QUOTED PASSAGE START

Clinical depression was once considered a “woman’s disease,” even though more than 6 million men in the US have depression each year (no definite statistics in SA).
Unfortunately, the lingering image of depression as a female condition may keep men who are clinically depressed from recognising the symptoms of depression and seeking treatment. Depression affects both sexes. It disrupts relationships and interferes with work and daily activities.
The symptoms of depression in men are similar to the symptoms of depression in women. But men tend to express those symptoms differently.
Common symptoms of depression include loss of interest in usually pleasurable activities, fatigue, changes in appetite, sleep disturbances and apathy.
In women, depression may be more likely to cause feelings of sadness and worthlessness. Depression in men, on the other hand, may be more likely to cause them to become withdrawn or to feel irritable, aggressive, or hostile.
A 2009 survey shows that depression is undertreated in SA and that major depression occurs earlier in the younger generation. The lifetime prevalence of major depression reaches 10% for people aged 18 to 29 and occurs seven years earlier than those aged 30 to 39.
If major depression – with an estimated prevalence of about one in 20 adults (4.9%, according to the SA Stress and Health Study) — is untreated, the downward spiral can be catastrophic.
There are reports that men are four times more likely to commit suicide compared to women, which could be because of underdiagnosed depression in men. Men are more prone to suicide because they are less likely to openly show depression and have somebody else recognise it early enough to treat it, or to have themselves recognise that they’re in trouble.
Burnout and depression among men are hidden – and rising – afflictions in South Africa. The number of men admitted to private psychiatric clinics for depression last year was nearly a third higher than in 2010 and absenteeism owing to stress among men, particularly executives, jumped between 2008 and 2013.
Men tend to leave it until later and the presentation is of a more serious nature. The majority are depressed and not seeking treatment. When men get red-light signals from their bodies, they are more likely to take a substance, like alcohol and drugs, to make the signals go away.
Men are less willing than women to say they are burned out and more likely to have other diagnoses like addiction or post-traumatic stress disorder.
Depression in men can affectsexual desire and performance. Unfortunately, some antidepressants and other medications can do the same. Men are often unwilling to admit to problems with their sexuality. Many mistakenly feel that the problems are related to their manhood, when, in fact, they are caused by a medical problem such as clinical depression.
Clinical depression cannot be self managed, you need to get help from your doctor. Asking for help can be hard for men. But without treatment, depression is unlikely to go away, and it may get worse.
Untreated depression can make you and the people close to you miserable. It can cause problems in every aspect of your life, including your health, career, relationships and personal safety.
Depression, even if it’s severe, usually improves with medications or psychological counselling (psychotherapy) or both. If you or someone close to you thinks you may be depressed, talk to your doctor.

QUOTED PASSAGE END

• DIRECTIONS FOR THIS TASK:
Reproduce word for word the part of the passage on depression in men that opens with the words containing "The symptoms of depression in men" and closes with "aggressive, or hostile.".

DATASET EXCERPTS START

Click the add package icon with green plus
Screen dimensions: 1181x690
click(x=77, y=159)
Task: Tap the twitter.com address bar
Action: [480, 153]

DATASET EXCERPTS END

• RESULT BELOW:
The symptoms of depression in men are similar to the symptoms of depression in women. But men tend to express those symptoms differently.
Common symptoms of depression include loss of interest in usually pleasurable activities, fatigue, changes in appetite, sleep disturbances and apathy.
In women, depression may be more likely to cause feelings of sadness and worthlessness. Depression in men, on the other hand, may be more likely to cause them to become withdrawn or to feel irritable, aggressive, or hostile.